━━━━━ Supplied material ━━━━━
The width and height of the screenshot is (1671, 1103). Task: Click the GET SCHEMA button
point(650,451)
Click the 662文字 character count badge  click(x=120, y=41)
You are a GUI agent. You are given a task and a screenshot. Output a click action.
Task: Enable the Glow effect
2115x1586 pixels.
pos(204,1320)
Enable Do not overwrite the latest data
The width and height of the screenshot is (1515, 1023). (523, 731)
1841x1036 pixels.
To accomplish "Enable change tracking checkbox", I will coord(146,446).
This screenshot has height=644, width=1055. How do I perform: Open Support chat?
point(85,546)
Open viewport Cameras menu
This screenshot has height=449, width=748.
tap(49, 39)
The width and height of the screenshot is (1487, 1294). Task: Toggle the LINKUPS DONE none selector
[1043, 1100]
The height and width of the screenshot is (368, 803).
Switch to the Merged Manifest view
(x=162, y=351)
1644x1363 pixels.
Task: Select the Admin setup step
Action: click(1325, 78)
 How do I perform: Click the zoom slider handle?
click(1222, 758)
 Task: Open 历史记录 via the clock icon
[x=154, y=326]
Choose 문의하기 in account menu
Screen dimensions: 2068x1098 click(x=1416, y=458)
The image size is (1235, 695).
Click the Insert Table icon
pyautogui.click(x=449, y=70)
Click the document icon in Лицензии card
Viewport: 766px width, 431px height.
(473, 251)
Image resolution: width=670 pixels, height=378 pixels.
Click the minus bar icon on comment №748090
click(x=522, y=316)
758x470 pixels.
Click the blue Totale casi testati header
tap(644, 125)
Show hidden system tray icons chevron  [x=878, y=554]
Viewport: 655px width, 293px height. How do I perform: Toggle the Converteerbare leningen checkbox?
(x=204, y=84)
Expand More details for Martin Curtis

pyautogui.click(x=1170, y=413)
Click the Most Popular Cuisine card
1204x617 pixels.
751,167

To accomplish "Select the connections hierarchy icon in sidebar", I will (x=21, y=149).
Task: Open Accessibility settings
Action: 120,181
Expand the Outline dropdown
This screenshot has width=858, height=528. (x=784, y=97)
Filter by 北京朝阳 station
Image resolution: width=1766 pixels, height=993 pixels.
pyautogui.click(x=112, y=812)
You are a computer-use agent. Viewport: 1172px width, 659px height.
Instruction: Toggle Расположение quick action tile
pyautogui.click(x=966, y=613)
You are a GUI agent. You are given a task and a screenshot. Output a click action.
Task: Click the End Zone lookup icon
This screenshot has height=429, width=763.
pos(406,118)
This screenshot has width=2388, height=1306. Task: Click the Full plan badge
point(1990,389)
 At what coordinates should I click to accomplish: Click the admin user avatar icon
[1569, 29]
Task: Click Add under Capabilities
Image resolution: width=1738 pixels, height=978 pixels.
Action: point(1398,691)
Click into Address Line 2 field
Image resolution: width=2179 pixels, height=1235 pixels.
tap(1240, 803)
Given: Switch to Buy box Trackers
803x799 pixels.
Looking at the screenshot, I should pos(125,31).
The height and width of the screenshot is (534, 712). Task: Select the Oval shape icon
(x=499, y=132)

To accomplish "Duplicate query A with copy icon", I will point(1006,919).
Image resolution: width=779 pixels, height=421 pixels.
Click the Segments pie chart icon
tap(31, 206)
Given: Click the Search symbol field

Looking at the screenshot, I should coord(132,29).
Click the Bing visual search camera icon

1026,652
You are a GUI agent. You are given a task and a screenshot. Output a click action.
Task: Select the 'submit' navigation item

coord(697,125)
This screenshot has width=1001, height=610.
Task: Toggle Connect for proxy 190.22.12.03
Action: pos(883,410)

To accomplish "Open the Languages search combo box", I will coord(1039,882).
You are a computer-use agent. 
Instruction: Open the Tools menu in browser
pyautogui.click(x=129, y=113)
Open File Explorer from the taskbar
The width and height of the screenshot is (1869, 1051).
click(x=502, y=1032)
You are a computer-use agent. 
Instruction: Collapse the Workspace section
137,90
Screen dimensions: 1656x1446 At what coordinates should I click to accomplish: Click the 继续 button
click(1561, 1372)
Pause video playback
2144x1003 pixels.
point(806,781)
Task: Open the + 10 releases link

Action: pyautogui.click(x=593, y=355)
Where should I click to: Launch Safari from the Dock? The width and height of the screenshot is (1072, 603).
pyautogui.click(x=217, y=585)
━━━━━
Task goal:
The requested lines run from the one with "Task: Open the + 10 releases link" through the last line of the records. Return them exactly.

Task response:
Task: Open the + 10 releases link

Action: pyautogui.click(x=593, y=355)
Where should I click to: Launch Safari from the Dock? The width and height of the screenshot is (1072, 603).
pyautogui.click(x=217, y=585)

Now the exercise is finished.